師匠がキッチンの方へ大きめの声で彼を呼ぶと、ハンカチで手を拭きながら苦虫を潰したような顔で彼が出てきた。

 「なんて? 師匠声でかすぎて逆に聞き取れないっていつも言ってんじゃん。おぉ!? 優子! お、おはよう」
 「おはようございます」
 「よかったな、ニケ。今日から優子は3日連続出勤だ」
 「そ、そうなんだ。店も儲かるね」
 「そうだなぁ!」

あからさまに何かを楽しむ師匠は、私を見ては彼の方もジロジロと見てニヤニヤしている。これがこの前彼の言っていた師匠のムカつく顔だろうか。確かに人を煽るには最適な表情をしている気がした。

 「なんだよ師匠」
 「別にぃ? あ、そうだ。オレ、部屋ですることあるんだったぁ! 2人に掃除任せるわぁ!」

師匠は私たちにそう言い残し、そそくさと2階へ登っていった。階段を駆け上っていく足音すら、何かを楽しんでいるように聞こえてきたのは私の思い過ごしだろうか。

 「何だあのムカつく話し方」
 「何だか今日の師匠、楽しそうですね」
 「舞い上がりすぎてトラブルとかにならないといいけどね」
 「ふふ、本当に」

私たちが掃除をしていると、今日出勤予定の仲良しコンビである風花さんと真希さんが一緒にバーへやって来た。

 「おはようございまぁす!」
 「はよござまーす」

いつも通りの華やかな服装の2人。2人とも流行の服装やメイクなんて微塵も興味を持たないような、自分たちのこだわりを貫いているスタイルがいつもとても格好いいと思って私は彼女たちを見ている。

 「おはようございます」
 「あ、優子ちゃん。おはようー」
 「おはよー、あれ、優子ちゃん。なんかメイク変えた?」
 「はい。目元と口元に新しい色を取り入れてみました」
 「やっぱり! それめっちゃ可愛い! 私にも今度そのメイク教えてよ!」
 「ええ、もちろんです」

風花さんはそう言うと、私の顔にスマホのカメラを向けた。ほぼ目の前にあるそれを見て私の顔は自然と力が入った。写真を撮られる事なんてもちろんないし、そんな至近距離でレンズを向けられるものだから、私はどこを見れば分からなくなった。

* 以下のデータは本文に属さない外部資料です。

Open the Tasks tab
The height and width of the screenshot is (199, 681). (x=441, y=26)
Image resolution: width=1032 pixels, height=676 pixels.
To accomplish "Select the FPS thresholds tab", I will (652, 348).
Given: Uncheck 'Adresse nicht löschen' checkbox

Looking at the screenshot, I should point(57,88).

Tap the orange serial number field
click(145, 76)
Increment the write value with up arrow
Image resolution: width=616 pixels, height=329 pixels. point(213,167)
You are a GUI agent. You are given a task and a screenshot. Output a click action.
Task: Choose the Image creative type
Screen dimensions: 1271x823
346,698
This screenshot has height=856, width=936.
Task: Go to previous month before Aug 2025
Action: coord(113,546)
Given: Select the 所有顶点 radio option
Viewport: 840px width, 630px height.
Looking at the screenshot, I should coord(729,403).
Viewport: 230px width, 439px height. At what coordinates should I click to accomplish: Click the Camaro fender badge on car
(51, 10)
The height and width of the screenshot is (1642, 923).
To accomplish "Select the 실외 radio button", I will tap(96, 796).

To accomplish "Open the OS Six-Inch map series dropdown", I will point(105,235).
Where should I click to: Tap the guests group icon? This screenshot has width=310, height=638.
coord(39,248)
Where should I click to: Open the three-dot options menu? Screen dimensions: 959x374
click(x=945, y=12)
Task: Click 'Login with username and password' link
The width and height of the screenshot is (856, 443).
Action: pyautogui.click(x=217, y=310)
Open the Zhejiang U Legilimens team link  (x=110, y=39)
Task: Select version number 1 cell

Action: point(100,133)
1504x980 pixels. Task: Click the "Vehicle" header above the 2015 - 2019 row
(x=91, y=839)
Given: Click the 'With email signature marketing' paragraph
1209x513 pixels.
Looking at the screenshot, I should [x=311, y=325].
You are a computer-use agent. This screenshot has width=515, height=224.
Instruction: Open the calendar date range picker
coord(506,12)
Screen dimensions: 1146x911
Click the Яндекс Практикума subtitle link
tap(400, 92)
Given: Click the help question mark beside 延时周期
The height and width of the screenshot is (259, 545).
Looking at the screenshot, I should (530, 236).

 「やったー! 優子ちゃんの顔、参考にさせていただきます!」
 「恥ずかしいのであまり多くは撮らないで下さいね」

優子の整った顔に合ったメイクしてんだからあんたが参考にしてもしょうがないでしょ、と風花さんとは正反対のテンションで言う真希さんの声や私の声には聞く耳を持たず彼女はカシャカシャと写真を撮っていく。流行を取り入れてみたメイクに反応するところが意外だったけれど、2人とまじまじと話す事が出来て嬉しく思えた。
 私は普段から人と話すのが苦手だったけれど、この前の京子さんと公園で仲良くなった日や、最近ニカさんと気軽に話す事が出来るようになってから、以前のような執拗に壁を作る意識みたいなものが少し薄れてきたように思えた。それを表情に出すのは相変わらず難しいけれど、人と会話をするのが以前よりも楽しんで出来ている気がするのは彼や彼女のおかげだ。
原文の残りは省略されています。